Le pays le plus peuplé d’Afrique veut diversifier son économie en créant des emplois pour ses plus de 200 millions d’habitants. Première économie du continent, le Nigeria décide d’investir massivement dans l’huile de palme. Etant le cinquième producteur mondial, il importe près de la moitié des deux millions de tonnes consommées annuellement dans le pays.
Au Nigeria où les rangées de palmiers à huile bordent les routes et où de nombreuses usines ont été laissées à l’abandon, les commerçants peuvent bénéficier des prêts accordés par le gouvernement. Les petits producteurs souhaitent en outre que l’Institut nigérian de recherche sur le palmier à huile (NIFOR), géré par l’Etat, les aide à améliorer les semis ou à lutter contre les parasites et les maladies, pour espérer devenir plus compétitifs.

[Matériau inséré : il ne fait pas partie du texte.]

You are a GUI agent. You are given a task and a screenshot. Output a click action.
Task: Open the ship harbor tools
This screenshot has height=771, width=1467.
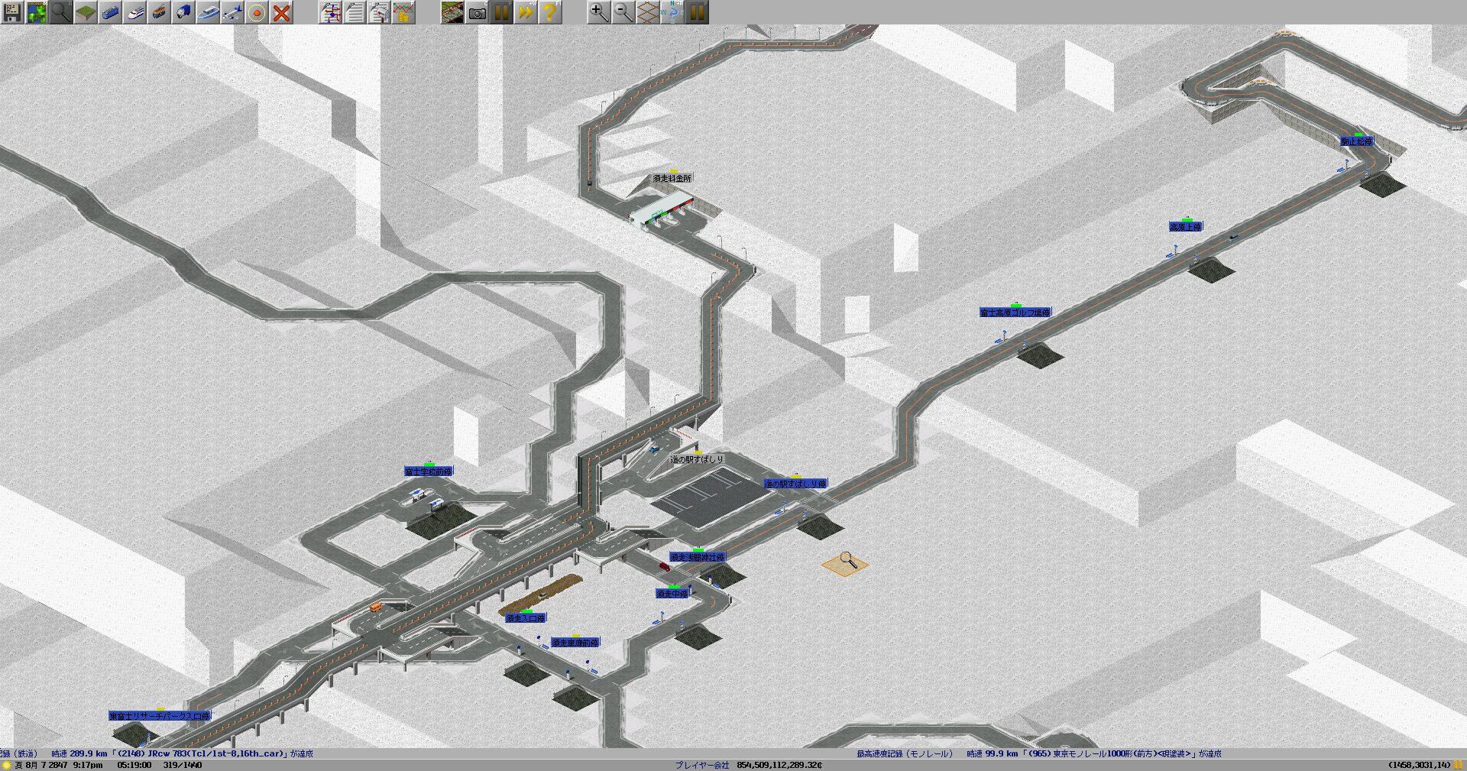click(208, 12)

Des plantations en partie ont été financées par un prêt de 14 milliards de nairas (29 millions d’euros) dans le cadre des différents plans de développement lancés ces dernières années par le gouvernement. Pour l’achat de nouvelles plantes de meilleur qualité et pour aider les producteurs à développer de nouvelles plantations et usines. « Cela nous a beaucoup aidés à nous étendre », atteste à l’AFP le directeur général d’Okomu, Graham Hefer, cadre sud-africain qui dirige l’entreprise de l’huile de palme depuis 2007.